→ **DESCRIPTION OF THE TASK**
Rewrite the items from the start up to and including the line with "tap(1911, 260)", replacing "vertical scrollbar" with "horizontal scrollbar" and keeping everything else the same.

— start of INPUT ROWS —

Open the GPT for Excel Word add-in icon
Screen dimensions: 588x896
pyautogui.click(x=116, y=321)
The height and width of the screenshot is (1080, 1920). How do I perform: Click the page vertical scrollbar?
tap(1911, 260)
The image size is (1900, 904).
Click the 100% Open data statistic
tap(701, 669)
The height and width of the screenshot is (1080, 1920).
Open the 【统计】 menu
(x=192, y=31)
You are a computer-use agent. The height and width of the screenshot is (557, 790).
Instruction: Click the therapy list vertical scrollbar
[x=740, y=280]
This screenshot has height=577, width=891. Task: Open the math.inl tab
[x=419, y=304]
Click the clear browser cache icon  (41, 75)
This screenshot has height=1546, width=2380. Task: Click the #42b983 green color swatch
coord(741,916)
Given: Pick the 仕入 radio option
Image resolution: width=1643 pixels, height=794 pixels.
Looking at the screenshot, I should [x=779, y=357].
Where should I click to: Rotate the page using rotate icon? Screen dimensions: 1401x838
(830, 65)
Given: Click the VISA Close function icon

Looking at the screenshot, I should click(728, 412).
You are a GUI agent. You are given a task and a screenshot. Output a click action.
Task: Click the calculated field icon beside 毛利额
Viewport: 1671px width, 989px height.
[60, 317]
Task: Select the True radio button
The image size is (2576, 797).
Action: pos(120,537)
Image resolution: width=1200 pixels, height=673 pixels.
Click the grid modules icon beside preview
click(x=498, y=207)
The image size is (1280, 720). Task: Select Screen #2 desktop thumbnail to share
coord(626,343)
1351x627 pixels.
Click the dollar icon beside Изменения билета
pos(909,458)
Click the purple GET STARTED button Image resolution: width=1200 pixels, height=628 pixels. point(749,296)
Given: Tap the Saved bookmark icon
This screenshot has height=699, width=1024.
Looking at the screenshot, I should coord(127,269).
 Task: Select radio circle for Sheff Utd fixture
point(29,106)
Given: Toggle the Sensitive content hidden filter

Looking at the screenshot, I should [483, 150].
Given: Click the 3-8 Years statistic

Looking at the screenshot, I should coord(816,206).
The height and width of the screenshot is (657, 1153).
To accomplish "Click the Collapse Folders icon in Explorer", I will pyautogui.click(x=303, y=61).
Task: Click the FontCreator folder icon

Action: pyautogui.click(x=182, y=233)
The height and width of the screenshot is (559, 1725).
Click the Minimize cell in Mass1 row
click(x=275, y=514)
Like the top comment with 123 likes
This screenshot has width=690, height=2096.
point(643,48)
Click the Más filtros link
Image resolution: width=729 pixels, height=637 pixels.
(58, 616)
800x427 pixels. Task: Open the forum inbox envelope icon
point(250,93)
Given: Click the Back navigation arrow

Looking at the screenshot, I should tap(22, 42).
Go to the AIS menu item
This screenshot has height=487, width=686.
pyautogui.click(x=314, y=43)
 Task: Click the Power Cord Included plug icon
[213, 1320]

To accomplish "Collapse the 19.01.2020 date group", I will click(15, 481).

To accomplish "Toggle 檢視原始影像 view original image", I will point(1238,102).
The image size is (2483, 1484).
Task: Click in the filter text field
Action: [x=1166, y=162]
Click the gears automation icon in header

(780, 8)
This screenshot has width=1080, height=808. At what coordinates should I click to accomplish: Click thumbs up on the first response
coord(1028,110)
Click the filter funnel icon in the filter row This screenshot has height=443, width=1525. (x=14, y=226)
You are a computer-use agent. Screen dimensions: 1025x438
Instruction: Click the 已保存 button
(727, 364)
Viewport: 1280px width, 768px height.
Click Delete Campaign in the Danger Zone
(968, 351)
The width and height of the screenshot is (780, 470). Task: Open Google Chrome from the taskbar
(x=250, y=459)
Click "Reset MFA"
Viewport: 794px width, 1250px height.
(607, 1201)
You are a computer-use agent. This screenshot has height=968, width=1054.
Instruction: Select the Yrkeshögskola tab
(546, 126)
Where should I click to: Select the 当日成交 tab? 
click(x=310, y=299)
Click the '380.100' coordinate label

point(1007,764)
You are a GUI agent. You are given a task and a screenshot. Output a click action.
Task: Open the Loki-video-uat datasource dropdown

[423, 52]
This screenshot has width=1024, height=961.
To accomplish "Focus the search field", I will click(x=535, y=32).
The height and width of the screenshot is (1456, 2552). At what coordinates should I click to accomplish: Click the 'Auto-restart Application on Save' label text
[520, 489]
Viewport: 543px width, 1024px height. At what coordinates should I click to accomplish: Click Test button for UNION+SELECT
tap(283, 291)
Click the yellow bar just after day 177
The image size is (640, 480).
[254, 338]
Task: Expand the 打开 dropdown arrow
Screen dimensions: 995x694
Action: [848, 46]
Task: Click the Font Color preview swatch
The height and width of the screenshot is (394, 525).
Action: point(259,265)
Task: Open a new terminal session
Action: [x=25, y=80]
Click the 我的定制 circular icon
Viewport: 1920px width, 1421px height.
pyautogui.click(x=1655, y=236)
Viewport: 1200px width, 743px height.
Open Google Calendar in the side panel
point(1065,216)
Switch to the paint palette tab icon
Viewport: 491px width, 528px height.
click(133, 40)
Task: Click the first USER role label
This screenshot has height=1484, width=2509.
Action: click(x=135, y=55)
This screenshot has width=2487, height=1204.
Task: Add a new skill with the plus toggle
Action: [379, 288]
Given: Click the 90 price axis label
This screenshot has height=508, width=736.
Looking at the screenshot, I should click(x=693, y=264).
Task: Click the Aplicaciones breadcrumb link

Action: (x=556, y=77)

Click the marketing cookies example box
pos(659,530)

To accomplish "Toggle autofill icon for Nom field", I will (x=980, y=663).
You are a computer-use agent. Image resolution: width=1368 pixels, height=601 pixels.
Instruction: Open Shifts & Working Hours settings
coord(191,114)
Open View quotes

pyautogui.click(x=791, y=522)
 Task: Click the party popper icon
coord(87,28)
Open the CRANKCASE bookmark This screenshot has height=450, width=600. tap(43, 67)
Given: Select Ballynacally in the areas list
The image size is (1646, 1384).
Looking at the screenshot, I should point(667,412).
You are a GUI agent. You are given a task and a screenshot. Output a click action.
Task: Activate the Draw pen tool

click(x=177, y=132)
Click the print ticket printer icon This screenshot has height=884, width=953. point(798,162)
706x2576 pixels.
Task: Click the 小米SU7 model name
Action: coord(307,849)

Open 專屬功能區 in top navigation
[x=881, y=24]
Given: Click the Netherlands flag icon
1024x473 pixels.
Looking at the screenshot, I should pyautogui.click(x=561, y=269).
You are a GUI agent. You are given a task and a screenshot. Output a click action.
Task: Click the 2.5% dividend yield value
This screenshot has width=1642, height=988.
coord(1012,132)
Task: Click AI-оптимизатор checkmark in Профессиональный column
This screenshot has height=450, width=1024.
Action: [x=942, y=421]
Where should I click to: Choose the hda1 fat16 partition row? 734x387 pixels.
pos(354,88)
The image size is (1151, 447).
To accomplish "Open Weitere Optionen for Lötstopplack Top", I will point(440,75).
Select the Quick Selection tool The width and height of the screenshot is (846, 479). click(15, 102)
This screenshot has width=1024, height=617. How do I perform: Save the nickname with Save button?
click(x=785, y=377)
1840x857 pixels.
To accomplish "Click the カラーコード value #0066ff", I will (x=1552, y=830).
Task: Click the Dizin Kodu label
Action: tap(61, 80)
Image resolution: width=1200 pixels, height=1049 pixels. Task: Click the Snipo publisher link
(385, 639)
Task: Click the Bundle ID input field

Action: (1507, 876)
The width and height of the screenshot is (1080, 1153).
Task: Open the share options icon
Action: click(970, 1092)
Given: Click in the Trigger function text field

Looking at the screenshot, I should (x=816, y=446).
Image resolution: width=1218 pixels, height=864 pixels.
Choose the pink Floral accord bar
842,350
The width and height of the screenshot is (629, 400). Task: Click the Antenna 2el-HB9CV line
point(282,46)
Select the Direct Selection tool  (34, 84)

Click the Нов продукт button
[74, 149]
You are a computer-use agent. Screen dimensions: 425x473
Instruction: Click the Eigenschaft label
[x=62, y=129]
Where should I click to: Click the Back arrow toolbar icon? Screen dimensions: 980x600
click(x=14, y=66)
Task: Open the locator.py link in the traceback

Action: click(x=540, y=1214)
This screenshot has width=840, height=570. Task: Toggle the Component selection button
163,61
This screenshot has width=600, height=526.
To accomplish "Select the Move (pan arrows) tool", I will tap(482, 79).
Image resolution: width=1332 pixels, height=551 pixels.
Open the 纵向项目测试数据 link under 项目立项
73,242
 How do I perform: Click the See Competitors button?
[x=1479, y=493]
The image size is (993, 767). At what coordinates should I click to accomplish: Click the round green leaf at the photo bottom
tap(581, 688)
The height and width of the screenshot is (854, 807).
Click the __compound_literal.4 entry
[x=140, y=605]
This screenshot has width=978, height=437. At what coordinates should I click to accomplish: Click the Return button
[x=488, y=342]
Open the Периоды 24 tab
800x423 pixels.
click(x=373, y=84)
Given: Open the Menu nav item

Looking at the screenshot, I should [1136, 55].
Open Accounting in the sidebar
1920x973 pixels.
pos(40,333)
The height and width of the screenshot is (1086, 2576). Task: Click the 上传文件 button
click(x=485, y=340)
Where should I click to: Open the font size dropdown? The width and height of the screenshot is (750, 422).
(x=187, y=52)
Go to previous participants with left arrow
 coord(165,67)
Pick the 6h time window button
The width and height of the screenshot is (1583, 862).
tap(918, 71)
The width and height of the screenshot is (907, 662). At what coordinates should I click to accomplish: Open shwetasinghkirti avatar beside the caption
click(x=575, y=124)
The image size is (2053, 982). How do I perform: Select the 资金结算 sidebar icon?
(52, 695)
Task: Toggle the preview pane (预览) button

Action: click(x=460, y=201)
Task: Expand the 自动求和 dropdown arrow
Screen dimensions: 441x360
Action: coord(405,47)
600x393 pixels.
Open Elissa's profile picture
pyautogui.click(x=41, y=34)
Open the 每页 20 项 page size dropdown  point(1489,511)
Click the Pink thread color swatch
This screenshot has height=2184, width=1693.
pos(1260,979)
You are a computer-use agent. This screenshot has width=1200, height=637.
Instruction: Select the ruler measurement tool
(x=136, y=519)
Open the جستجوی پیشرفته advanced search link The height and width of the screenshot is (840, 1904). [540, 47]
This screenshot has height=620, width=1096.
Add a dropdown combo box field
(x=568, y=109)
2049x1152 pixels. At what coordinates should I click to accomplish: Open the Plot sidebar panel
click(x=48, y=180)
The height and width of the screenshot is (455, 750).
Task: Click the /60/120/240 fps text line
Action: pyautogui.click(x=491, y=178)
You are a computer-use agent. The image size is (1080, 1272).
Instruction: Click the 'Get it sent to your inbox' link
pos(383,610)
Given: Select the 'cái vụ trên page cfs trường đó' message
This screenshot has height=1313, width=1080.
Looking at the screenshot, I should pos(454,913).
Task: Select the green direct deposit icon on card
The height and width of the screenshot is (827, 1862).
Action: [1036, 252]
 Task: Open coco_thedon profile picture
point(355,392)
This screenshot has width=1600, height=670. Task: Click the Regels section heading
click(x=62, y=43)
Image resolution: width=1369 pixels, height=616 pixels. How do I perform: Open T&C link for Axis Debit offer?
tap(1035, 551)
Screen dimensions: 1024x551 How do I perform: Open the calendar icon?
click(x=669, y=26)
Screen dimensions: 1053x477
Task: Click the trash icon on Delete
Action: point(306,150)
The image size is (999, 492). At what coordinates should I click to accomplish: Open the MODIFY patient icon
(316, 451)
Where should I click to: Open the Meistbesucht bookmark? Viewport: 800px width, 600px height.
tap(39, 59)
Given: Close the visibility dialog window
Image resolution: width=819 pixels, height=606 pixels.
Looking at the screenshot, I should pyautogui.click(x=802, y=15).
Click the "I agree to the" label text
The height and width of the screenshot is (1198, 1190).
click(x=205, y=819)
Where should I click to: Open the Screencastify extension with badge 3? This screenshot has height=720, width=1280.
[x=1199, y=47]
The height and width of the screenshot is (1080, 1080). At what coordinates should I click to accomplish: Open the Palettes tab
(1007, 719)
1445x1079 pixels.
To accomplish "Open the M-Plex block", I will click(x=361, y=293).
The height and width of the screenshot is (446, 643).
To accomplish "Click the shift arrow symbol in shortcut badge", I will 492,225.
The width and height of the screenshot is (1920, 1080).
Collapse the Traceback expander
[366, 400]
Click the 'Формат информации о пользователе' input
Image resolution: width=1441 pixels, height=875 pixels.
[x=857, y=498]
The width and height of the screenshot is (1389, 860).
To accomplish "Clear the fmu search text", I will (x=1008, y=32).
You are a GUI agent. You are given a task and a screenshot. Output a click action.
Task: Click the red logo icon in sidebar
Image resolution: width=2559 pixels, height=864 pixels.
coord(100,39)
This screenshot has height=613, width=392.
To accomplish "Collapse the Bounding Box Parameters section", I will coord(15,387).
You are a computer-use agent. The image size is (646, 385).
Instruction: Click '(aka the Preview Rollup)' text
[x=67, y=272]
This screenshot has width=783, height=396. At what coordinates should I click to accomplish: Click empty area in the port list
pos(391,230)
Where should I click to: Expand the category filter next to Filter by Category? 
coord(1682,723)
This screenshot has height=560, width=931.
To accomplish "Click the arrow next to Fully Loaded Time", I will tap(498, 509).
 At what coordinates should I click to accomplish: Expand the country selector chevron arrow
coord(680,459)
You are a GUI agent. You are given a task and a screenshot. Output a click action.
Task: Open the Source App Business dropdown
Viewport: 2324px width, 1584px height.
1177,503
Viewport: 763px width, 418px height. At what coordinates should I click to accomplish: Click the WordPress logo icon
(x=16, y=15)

— end of INPUT ROWS —

→ **THE COMPLETED TASK**
Open the GPT for Excel Word add-in icon
Screen dimensions: 588x896
pyautogui.click(x=116, y=321)
The height and width of the screenshot is (1080, 1920). How do I perform: Click the page horizontal scrollbar?
tap(1911, 260)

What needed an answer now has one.